Pasek mengatakan, sejumlah informasi yang diterima Prabowo dari orang-orang di lingkaran pemerintahannya justru berpotensi menyesatkan.
Kondisi tersebut, menurut dia, membuat Prabowo kerap berada dalam posisi yang dapat mempermalukannya ketika tampil di hadapan publik.
“Jika dicermati, Presiden Prabowo Subianto sebenarnya adalah pemimpin yang baik. Niatnya baik, tetapi akibat terlalu banyak ranjau dipasang orang sekitarnya, sehingga setiap tampil di publik selalu ada sesuatu yang mempermalukan beliau,” kata Pasek dalam keterangannya.
Menurut Pasek, terdapat pihak-pihak yang memasok data, fakta, maupun cerita kepada Prabowo.
Dia menduga informasi tersebut tidak seluruhnya akurat, meskipun diterima dan dipercaya oleh Prabowo dengan niat baik.
“Ada pensuplai data, fakta, cerita sesat yang dengan niat baik beliau lalu dipercaya. Padahal isinya menyesatkan,” ujarnya.
Pasek menduga terdapat sejumlah faktor yang menyebabkan persoalan tersebut terjadi.
Dia menyebut mulai dari ketidakprofesionalan orang-orang di sekitar presiden, kepentingan politik menuju Pemilu 2029, hingga dugaan perebutan keuntungan dari kekuasaan.
“Dari ketidakprofesionalan orang sekitar, jebakan betmen pembusukan untuk rebutan 2029 nanti, sampai kemungkinan rebutan rakus manfaat kekuasaan orang sekitarnya dengan aji mumpungnya,” kata Pasek.
Dia menilai kondisi tersebut dapat membuat kekuasaan Prabowo dimanfaatkan oleh pihak tertentu untuk kepentingan pribadi maupun kelompok, alih-alih digunakan untuk membantu presiden menjalankan pemerintahan.

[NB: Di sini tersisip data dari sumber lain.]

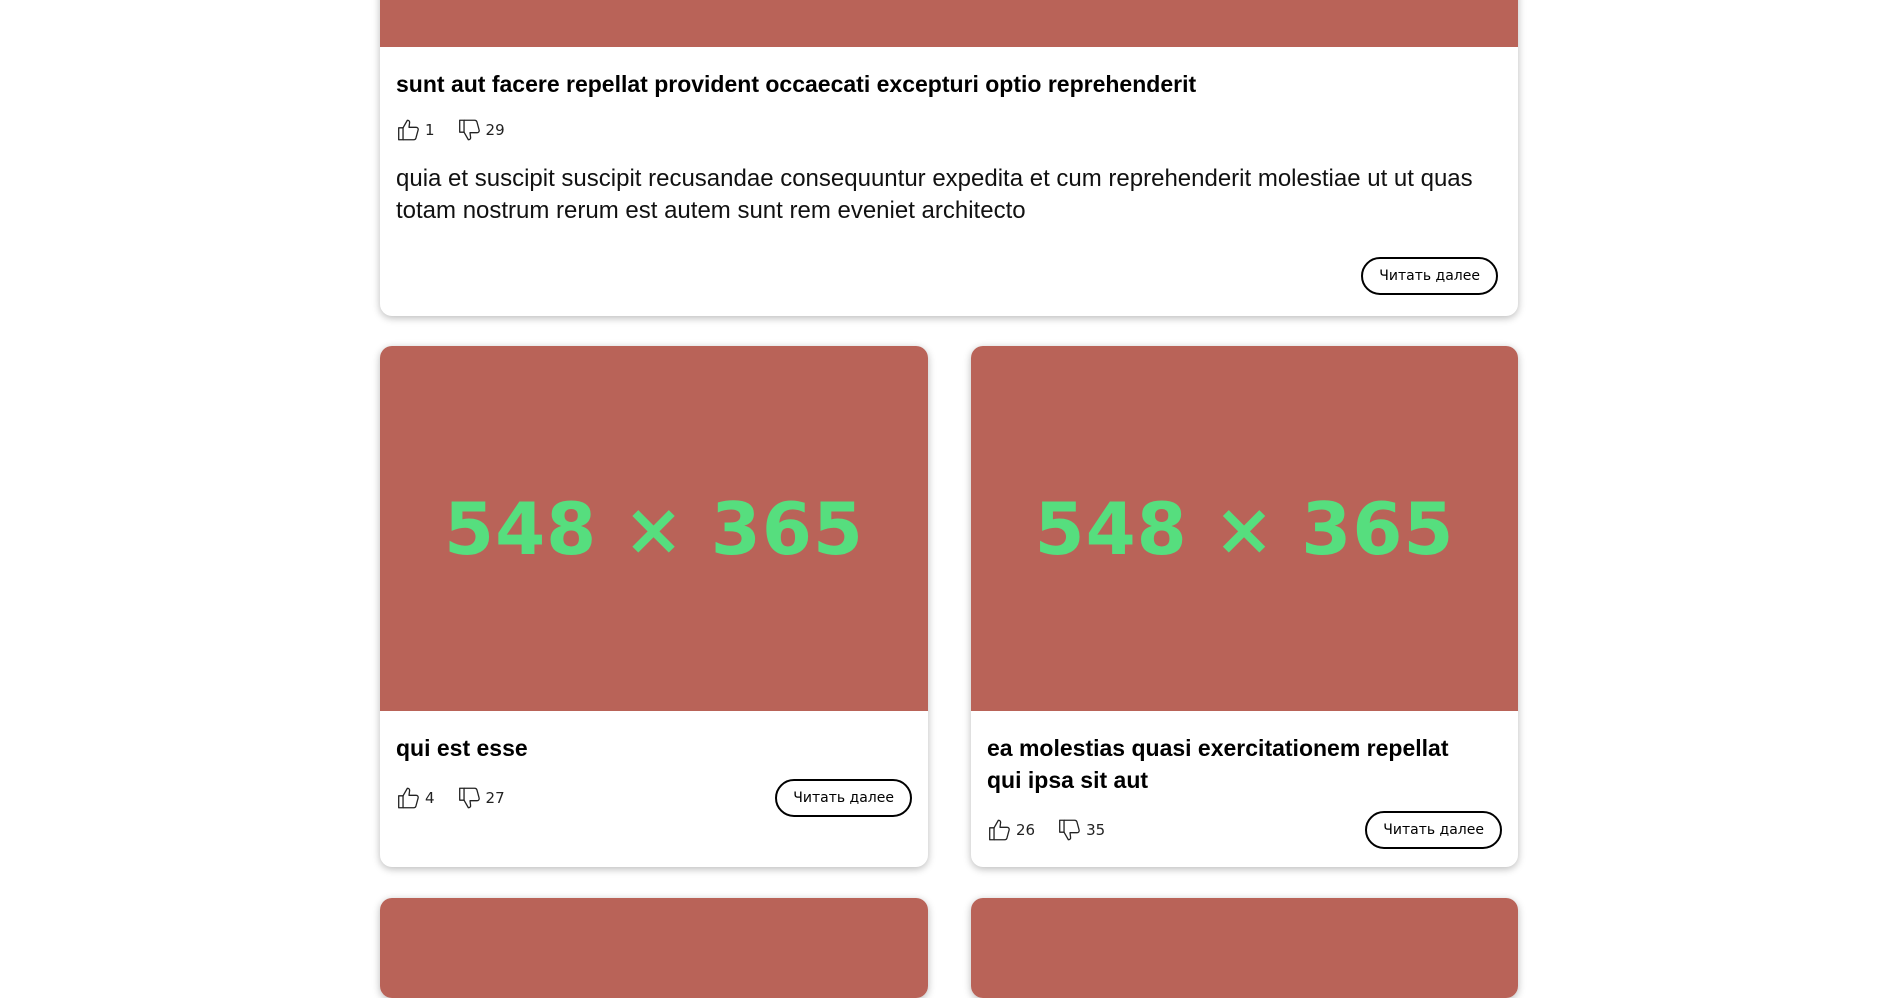 The width and height of the screenshot is (1902, 998). I want to click on like-button: 4, so click(416, 798).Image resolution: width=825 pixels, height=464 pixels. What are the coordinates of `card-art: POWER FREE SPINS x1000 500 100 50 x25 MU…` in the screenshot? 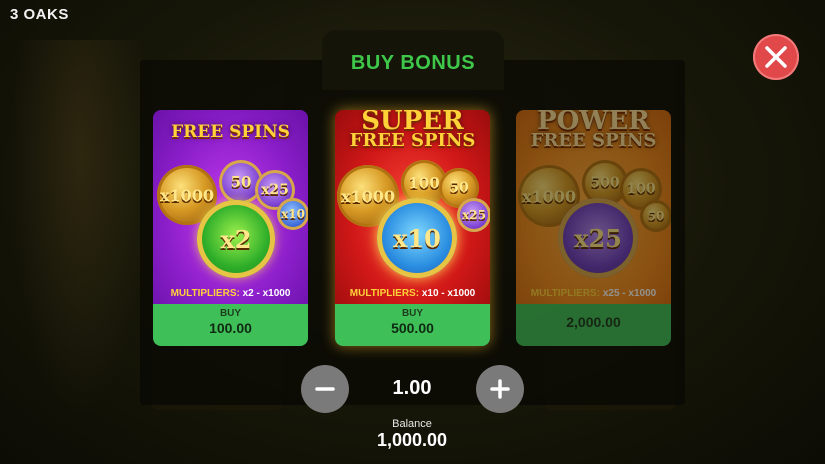 It's located at (594, 207).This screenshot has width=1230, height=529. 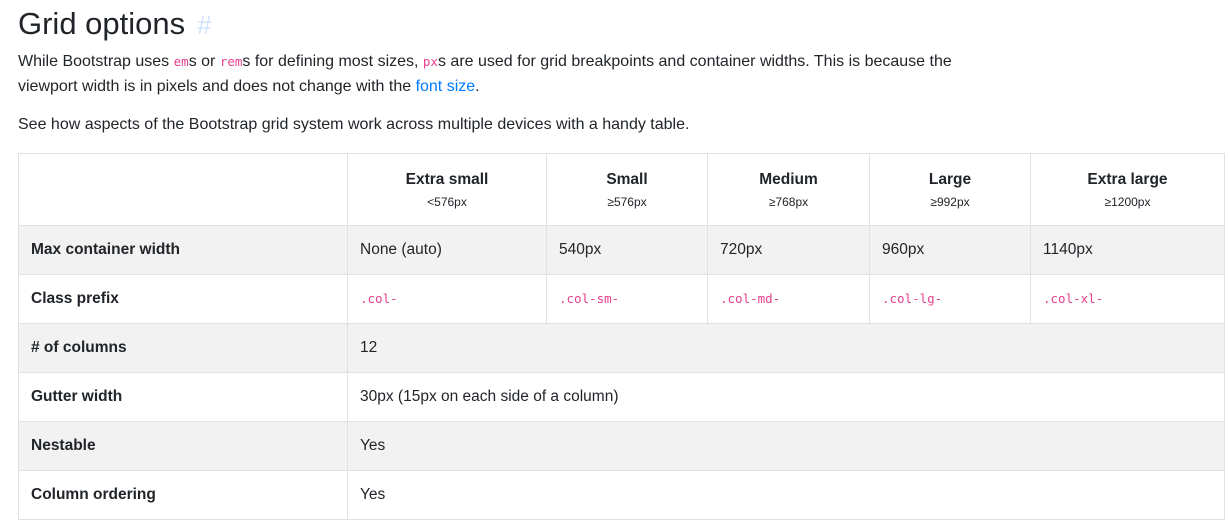 What do you see at coordinates (788, 179) in the screenshot?
I see `header-label: Medium` at bounding box center [788, 179].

Pasek bahkan memperingatkan Prabowo dapat menjadi korban apabila persoalan di lingkaran kekuasaannya tidak segera dibenahi.
“Jika tidak segera diselamatkan, maka Prabowo Subianto akan jadi korban ganasnya orang sekitarnya memanfaatkan sekaligus menjerumuskannya,” ujarnya.
Pasek kemudian mendorong adanya langkah untuk membersihkan berbagai persoalan yang dia sebut sebagai “ranjau politik” di sekitar Prabowo.
Dia menyinggung sejumlah kasus dan informasi yang menurutnya telah menimbulkan persoalan bagi pemerintah, di antaranya sosok Susana yang disebutnya sebagai figur fiktif, klaim keuntungan penggilingan padi mencapai Rp2 triliun, serta berbagai laporan terkait Koperasi Desa Merah Putih (KDMP), Satuan Pelayanan Pemenuhan Gizi (SPPG), dan sekolah rakyat.
“Sudah saatnya ada langkah pembersihan ranjau-ranjau politik di sekitar beliau,” kata Pasek.